REQUIREMENT: Each line below from the one containing "Click the График на год tab" through the one containing "The height and width of the screenshot is (161, 338)." should be output exactly as it stands, and no other line should appear.

● ● ●

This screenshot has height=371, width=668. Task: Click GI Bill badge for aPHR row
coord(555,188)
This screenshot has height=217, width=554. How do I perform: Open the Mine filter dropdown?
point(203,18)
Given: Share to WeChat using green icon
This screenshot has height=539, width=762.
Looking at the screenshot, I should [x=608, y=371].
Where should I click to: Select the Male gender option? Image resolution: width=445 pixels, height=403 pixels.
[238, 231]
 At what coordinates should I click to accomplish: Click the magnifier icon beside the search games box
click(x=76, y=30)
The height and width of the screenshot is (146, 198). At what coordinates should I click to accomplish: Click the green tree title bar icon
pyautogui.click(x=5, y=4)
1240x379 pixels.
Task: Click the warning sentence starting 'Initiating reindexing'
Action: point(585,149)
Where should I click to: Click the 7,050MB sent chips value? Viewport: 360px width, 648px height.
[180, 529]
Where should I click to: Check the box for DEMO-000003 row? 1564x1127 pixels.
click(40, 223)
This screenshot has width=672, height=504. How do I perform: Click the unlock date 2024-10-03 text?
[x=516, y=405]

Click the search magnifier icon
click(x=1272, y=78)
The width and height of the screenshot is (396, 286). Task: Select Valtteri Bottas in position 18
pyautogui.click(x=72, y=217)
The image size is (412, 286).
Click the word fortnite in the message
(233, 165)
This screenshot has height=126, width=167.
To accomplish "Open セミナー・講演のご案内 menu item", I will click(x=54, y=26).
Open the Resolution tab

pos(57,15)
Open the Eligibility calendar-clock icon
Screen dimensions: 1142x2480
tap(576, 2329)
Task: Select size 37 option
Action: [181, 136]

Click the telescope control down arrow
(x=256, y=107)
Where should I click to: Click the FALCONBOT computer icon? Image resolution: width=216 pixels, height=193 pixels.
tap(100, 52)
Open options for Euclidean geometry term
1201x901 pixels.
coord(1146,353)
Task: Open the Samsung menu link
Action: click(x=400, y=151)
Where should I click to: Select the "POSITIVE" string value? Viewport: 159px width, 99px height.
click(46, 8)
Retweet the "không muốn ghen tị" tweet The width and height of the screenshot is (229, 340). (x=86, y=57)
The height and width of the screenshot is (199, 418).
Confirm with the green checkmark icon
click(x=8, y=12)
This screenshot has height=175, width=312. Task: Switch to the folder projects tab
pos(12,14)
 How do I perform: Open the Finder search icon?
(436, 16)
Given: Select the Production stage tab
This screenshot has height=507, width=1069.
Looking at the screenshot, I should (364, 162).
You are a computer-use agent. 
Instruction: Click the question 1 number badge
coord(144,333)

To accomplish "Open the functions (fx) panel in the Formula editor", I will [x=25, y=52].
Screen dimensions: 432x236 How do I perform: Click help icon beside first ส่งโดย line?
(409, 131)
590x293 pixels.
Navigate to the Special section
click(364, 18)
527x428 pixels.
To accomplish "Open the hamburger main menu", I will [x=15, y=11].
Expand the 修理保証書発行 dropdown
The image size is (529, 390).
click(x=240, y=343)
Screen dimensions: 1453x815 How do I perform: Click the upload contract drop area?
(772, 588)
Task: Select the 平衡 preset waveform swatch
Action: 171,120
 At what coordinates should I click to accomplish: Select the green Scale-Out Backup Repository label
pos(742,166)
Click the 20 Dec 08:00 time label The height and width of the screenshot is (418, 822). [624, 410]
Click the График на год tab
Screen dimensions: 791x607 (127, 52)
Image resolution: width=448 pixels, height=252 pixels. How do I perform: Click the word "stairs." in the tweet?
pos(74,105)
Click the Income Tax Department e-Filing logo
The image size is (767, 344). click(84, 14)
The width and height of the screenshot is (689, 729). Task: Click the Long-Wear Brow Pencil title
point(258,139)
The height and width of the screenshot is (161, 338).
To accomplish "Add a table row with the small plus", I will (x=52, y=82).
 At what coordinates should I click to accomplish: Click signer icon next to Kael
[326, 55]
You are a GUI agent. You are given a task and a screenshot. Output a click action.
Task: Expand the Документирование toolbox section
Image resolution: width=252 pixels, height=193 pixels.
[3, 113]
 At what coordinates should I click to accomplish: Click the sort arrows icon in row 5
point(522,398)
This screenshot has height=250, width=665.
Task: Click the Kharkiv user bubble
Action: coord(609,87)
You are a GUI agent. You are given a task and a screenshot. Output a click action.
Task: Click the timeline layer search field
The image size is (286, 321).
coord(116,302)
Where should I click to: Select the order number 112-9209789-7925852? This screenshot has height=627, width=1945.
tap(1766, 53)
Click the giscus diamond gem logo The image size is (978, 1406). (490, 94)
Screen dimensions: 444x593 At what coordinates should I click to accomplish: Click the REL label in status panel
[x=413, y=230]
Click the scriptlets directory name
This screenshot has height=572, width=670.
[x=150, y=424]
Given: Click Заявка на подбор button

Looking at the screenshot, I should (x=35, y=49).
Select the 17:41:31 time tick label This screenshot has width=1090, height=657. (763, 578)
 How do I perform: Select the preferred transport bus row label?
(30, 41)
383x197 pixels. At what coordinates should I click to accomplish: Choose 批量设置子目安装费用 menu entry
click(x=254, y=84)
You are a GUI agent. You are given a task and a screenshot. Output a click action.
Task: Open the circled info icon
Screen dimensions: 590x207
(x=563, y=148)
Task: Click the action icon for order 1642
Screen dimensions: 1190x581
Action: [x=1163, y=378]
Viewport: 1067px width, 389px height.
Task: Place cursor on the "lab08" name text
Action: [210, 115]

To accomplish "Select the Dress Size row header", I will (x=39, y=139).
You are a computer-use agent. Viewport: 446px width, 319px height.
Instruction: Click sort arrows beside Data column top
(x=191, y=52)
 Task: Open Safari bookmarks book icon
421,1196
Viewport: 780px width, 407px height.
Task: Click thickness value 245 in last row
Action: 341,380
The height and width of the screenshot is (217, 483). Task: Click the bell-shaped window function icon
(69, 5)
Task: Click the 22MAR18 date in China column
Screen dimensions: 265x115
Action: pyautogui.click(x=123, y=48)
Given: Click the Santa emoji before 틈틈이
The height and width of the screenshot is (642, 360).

● ● ●

SOLUTION FOR THIS PROBLEM:
Click the График на год tab
Screen dimensions: 791x607 (127, 52)
Image resolution: width=448 pixels, height=252 pixels. How do I perform: Click the word "stairs." in the tweet?
pos(74,105)
Click the Income Tax Department e-Filing logo
The image size is (767, 344). click(84, 14)
The width and height of the screenshot is (689, 729). Task: Click the Long-Wear Brow Pencil title
point(258,139)
The height and width of the screenshot is (161, 338).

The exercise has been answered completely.